The GO identifier for MAP kinase activity is GO:0004707. In our query, we will use go_id as the filter and entrezgene_id and hgnc_symbol as the attributes. This is the query:
> getBM(attributes = c('entrezgene_id','hgnc_symbol'), filters = 'go', values = 'GO:0004707', mart = ensembl) entrezgene_id hgnc_symbol 1 225689 MAPK15 2 5596 MAPK4 3 5599 MAPK8 4 5594 MAPK1 5 51701 NLK 6 6300 MAPK12 7 5600 MAPK11 8 5595 MAPK3 9 5602 MAPK10 10 1432 MAPK14 11 5603 MAPK13 12 5597 MAPK6 13 5598 MAPK7 14 5601 MAPK9
6.7 given a set of EntrezGene identifiers, 100 bp upstream promoter sequence was retrieved
All sequence related queries to Ensembl can be obtained through the getSequence() wrapper function. getBM() can also be used directly to retrieve sequences, but this may become complex, so getSequence() is provided as a general function suitable for most cases.

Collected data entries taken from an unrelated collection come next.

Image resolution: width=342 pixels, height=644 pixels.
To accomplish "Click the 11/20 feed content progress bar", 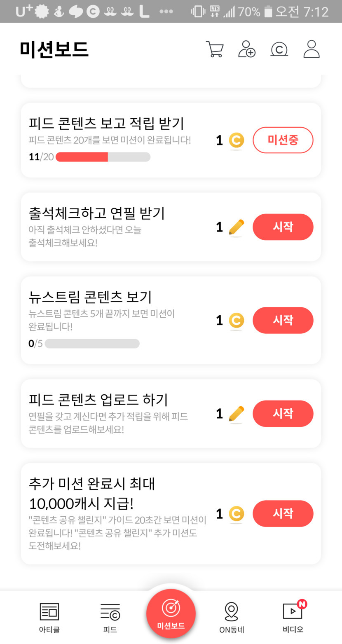I will pyautogui.click(x=103, y=157).
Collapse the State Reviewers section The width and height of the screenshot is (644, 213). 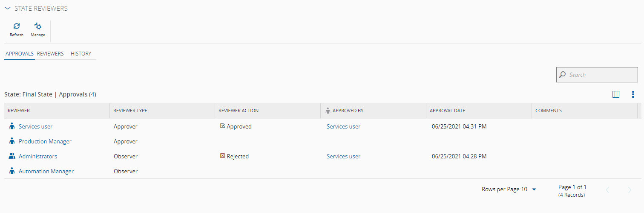pos(7,9)
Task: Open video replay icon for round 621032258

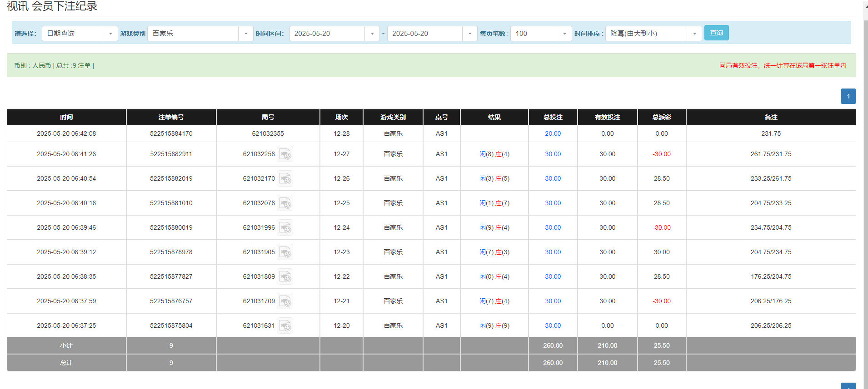Action: point(285,154)
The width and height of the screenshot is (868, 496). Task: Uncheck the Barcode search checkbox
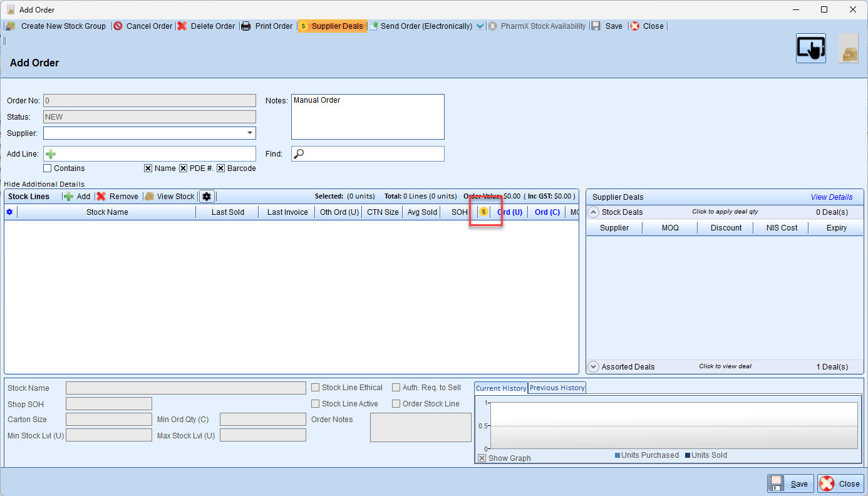point(221,168)
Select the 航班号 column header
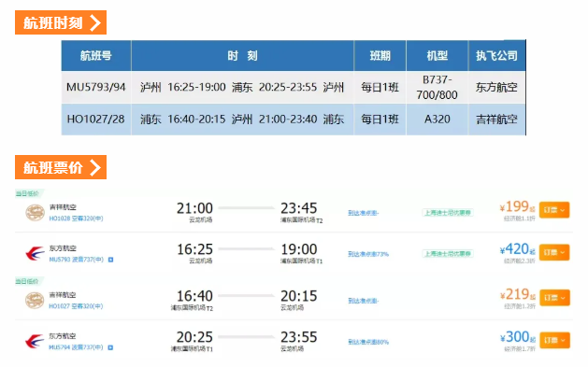Screen dimensions: 588x367 click(96, 56)
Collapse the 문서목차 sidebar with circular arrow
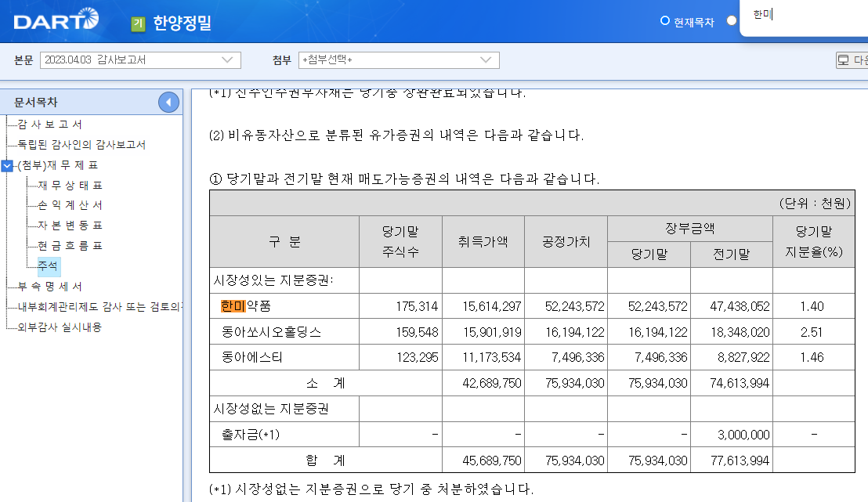The image size is (868, 502). click(168, 102)
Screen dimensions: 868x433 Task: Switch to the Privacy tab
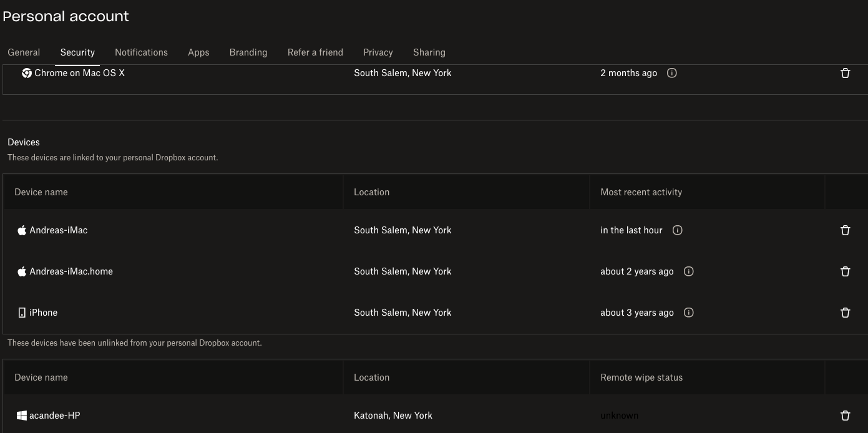click(378, 52)
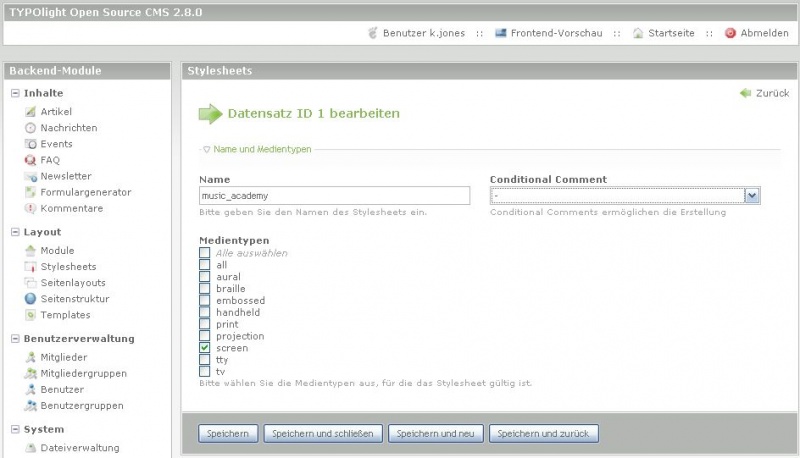Collapse the Benutzerverwaltung section
Viewport: 800px width, 458px height.
click(15, 339)
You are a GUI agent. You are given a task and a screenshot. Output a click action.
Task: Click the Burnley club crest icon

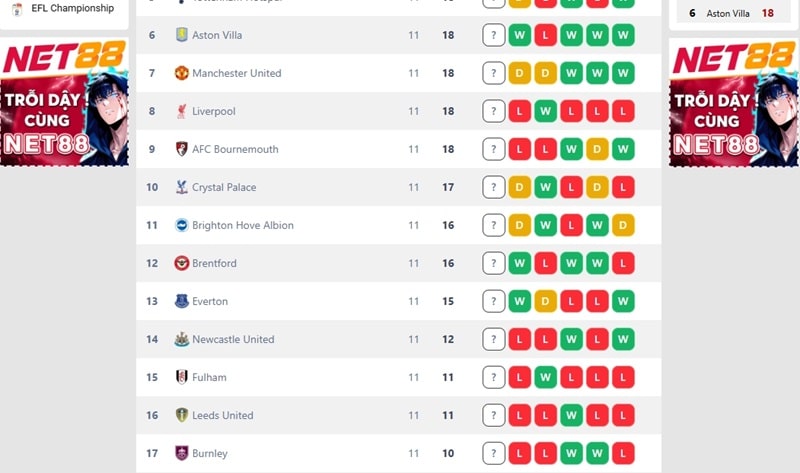tap(181, 453)

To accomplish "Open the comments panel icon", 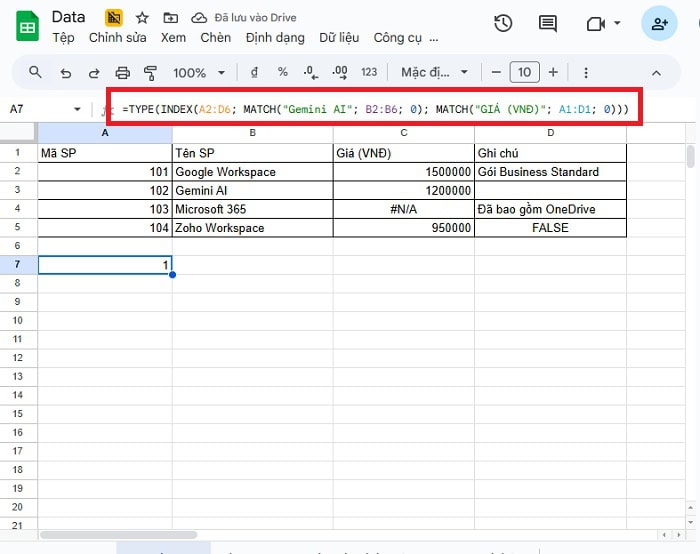I will pos(548,24).
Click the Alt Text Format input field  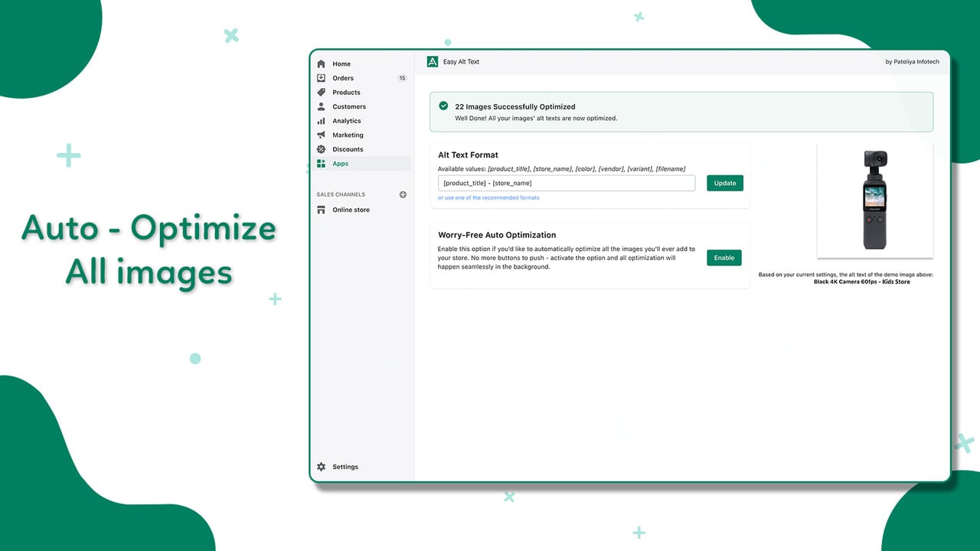[x=567, y=183]
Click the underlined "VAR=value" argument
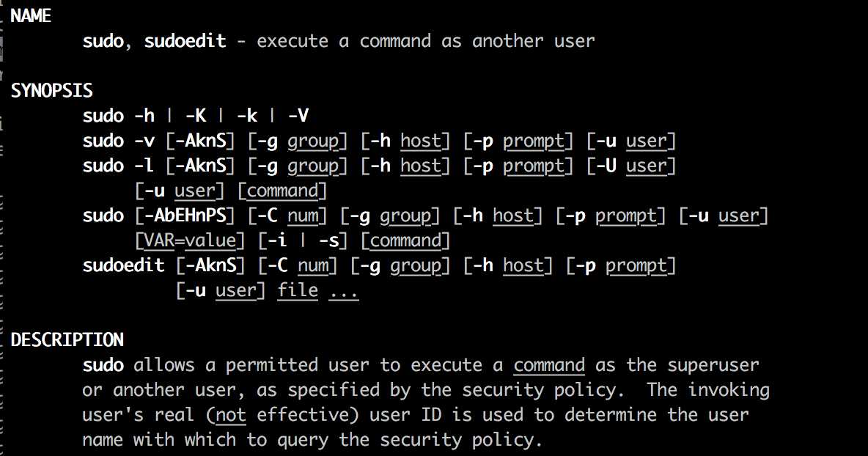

You can use the getSequence() function to retrieve the sequence from the chromosome coordinates or identifiers.
The chromosome name can be specified using the chromosome parameter. The start and end parameters are used to specify the start and end positions on the chromosome. The returned sequence type can be specified by the seqType parameter, which takes the following values:
- Peptide of protein sequence
- 3utr represents the 3 'UTR sequence
- 5utr represents 5 'UTR sequence
- gene_exon indicates only for exon sequences
- transcript_exon indicates an exon sequence that is specific to the transcript only
- ranscript_exon_intron indicates that a complete non spliced transcript is given, i.e. exon + intron
- gene_exon_intron gives the exon + intron of the gene
- Coding only gives the coding sequence
- Coding_script_frank gives the flanking region of transcripts including UTR, which must be accompanied by a given upstream or downstream attribute value
- Coding_gene_frank gives the flanking region of genes including UTR, which must be accompanied by a given upstream or downstream attribute value
- Script_frank gives the flanking region of transcripts excluding UTR, which must be accompanied by the given value of upstream or downstream attributes
- Gene_frank gives the flanking region of genes that do not include UTR, which must be accompanied by a given upstream or downstream attribute value
This task requires us to retrieve 100 bp upstream promoter sequence from a set of EntrezGene identifiers. The type parameter in getsequence () can be considered a filter in this query and uses the same input name given by listFilters(). In our query, we use entrezgene_id as a type parameter. Next, we must specify the type of sequence we want to retrieve. Here, we are interested in the sequence of the promoter region, starting next to the coding of the gene. Set seqType to coding_ gene_ Frank will provide what we need. The upstream parameter is used to specify how many bp upstream sequences we want to retrieve. Here, we will retrieve a fairly short 100 bp sequence. All of these are given in getSequence():
> entrez=c("673","7157","837") > getSequence(id = entrez, + type="entrezgene_id", + seqType="coding_gene_flank", + upstream=100, + mart=ensembl) ## coding_gene_flank ## 1 TCCTTCTCTGCAGGCCCAGGTGACCCAGGGTTGGAAGTGTCTCATGCTGGATCCCCACTTTTCCTCTTGCAGCAGCCAGACTGCCTTCCGGGTCACTGCC ## 2 CCTCCGCCTCCGCCTCCGCCTCCGCCTCCCCCAGCTCTCCGCCTCCCTTCCCCCTCCCCGCCCGACAGCGGCCGCTCGGGCCCCGGCTCTCGGTTATAAG ## 3 CACGTTTCCGCCCTTTGCAATAAGGAAATACATAGTTTACTTTCATTTTTGACTCTGAGGCTCTTTCCAACGCTGTAAAAAAGGACAGAGGCTGTTCCCT ## entrezgene_id ## 1 7157 ## 2 673 ## 3 837 Error in .processResults(postRes, mart = mart, hostURLsep = sep, fullXmlQuery = fullXmlQuery, : Query ERROR: caught BioMart::Exception::Usage: Filter upstream_flank NOT FOUND
It should also be noted that although we search for genes based on NCBI gene ID, Ensembl BioMart does not allow direct return of some ID types (including NCBI ID). In order to try and adapt to this biomaRt, try to map the query ID to the Ensembl gene ID internally before finding the sequence information. If no such mapping exists (or at least not found in Ensembl), no sequence is returned for the affected ID.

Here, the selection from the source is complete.